# Help me to enable the "stereo mix"



## vietht (Mar 20, 2008)

I use main gigabyte P35-DS3. And I got problem with my "realtek Hd audio input". Only "Recording" control is availble. All the others ( Stereo mix, mix volume...) turn grey. I 've read http://www.techsupportforum.com/f23/resolved-stereo-mix-unable-and-cannot-be-enabled-162998.html#post945364
But it seems not work for me. Anyone please help me?


----------



## Cliff H (Mar 4, 2008)

I have the same problem. Got the mic to work, but it is so low that it isn't worth useing.
To be honest, I don't like the control panel one bit. Seems as if all the audio controls are lumped together on the sound controll panel. Not a good idea.


----------



## Ppossage (Apr 28, 2009)

Just bought a GA-EP45-UD3L (Gigabyte motherboard) which also has the Realtek HD onboard audio (AC97), and I am having the same problem. I can get Stereo Mix to show up in Windows recording volume adjustment screen, but it is grayed out and not adjustable. The same thing with Mic adjustment. When I use the Realtek sound manager, they show up as well but neither has a volume slider. I've tried updating my Realtek driver from Windows Update, Gigabyte, and Realtek, none of which had any positive result. The one from Gigabyte actually made me lose sound all together and I had to revert back to the previous drivers.

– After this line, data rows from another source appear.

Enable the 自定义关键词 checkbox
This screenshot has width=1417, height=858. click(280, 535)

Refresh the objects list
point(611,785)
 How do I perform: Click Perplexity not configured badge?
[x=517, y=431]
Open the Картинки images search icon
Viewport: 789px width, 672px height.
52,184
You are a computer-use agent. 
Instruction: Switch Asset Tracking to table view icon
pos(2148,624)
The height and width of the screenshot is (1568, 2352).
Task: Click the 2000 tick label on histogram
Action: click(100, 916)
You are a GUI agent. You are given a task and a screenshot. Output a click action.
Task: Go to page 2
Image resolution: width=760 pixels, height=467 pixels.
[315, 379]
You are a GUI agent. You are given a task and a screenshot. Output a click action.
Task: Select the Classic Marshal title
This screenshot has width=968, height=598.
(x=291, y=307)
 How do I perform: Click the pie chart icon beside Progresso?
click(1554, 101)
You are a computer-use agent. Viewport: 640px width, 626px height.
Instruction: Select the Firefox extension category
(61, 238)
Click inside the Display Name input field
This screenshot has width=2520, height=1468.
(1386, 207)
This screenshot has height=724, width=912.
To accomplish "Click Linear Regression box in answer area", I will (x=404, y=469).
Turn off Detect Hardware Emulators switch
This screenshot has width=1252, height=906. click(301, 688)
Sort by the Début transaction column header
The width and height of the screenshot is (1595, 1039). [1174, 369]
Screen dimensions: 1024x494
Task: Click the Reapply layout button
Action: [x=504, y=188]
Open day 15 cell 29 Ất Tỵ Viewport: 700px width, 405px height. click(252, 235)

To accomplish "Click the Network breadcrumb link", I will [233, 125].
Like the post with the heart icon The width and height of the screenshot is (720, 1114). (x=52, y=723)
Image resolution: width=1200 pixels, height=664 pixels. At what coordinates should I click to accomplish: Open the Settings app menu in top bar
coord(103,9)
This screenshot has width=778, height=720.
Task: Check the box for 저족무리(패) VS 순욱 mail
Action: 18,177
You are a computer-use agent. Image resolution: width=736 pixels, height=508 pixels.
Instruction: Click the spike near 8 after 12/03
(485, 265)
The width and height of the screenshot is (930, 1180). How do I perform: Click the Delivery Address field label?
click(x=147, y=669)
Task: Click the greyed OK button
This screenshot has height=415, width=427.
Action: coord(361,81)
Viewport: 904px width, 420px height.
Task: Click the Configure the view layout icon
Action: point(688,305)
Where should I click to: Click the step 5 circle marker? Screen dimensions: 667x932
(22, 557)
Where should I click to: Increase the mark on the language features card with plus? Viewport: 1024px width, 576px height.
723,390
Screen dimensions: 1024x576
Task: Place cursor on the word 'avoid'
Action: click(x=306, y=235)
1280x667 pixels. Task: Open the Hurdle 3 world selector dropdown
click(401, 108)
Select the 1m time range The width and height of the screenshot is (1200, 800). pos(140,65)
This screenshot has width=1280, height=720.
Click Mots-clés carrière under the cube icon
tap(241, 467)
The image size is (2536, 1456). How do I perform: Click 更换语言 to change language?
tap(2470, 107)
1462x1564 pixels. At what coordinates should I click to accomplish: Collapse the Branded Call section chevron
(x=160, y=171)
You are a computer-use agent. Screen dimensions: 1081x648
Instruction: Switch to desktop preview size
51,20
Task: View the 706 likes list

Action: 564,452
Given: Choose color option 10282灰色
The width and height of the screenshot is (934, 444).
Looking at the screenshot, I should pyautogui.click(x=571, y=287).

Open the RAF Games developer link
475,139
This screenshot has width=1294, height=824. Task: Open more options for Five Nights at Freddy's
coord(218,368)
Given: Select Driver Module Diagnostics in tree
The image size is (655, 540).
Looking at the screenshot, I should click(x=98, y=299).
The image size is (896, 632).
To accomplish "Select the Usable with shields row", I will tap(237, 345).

There's a video on YouTube that discusses the same problem, and the solution was to modify some keys in the registry; however, I do not have the key they discuss in my registry. .....Settings/Filter/..... I have the Settings key, but Filter is not listed in it's subdirectory. 

:4-dontkno Prz halp.


----------



## Pauldo (Jun 22, 2008)

FYI, it's not HD if you have AC97. You motherboard has HD audio and a pretty good codec (alc888).

The one thing you have to get used to with Realtek is that they have done away with individual sliders. To adjust volume for an individual input you adjust the master volume.

If you need individual adjustments, say for inputs, then you need to get a dedicated sound card, preferably one that caters to musicians as they will have better input options.

Hope that helps.

Pauldo


----------



## Ppossage (Apr 28, 2009)

Thanx for the reply and you are correct, my mistake about the AC97. I'm not really excited to buy a new sound card. The only reason I use Stereo Mix is to record sounds from my PC and to play comical clips over Ventrilo during a World of Warcraft raid. I'll record the Ventrilo session from a 4 hour raid and edit peoples remarks with a little more flair. :tongue:

I was hoping there is another option besides dropping another $100+ for a new sound card.


----------



## ecc83 (Oct 7, 2006)

Hi Ppossage,

A card that I have used that will do the stereo mix trick is the Trust Optical Expert. They run about £15.00 here and we get shafted for any 'puter bits!

Mind you, I run M-Audio 2496's in both my pc's and have that horrible AC97 killed in BIOS.

Dave.


----------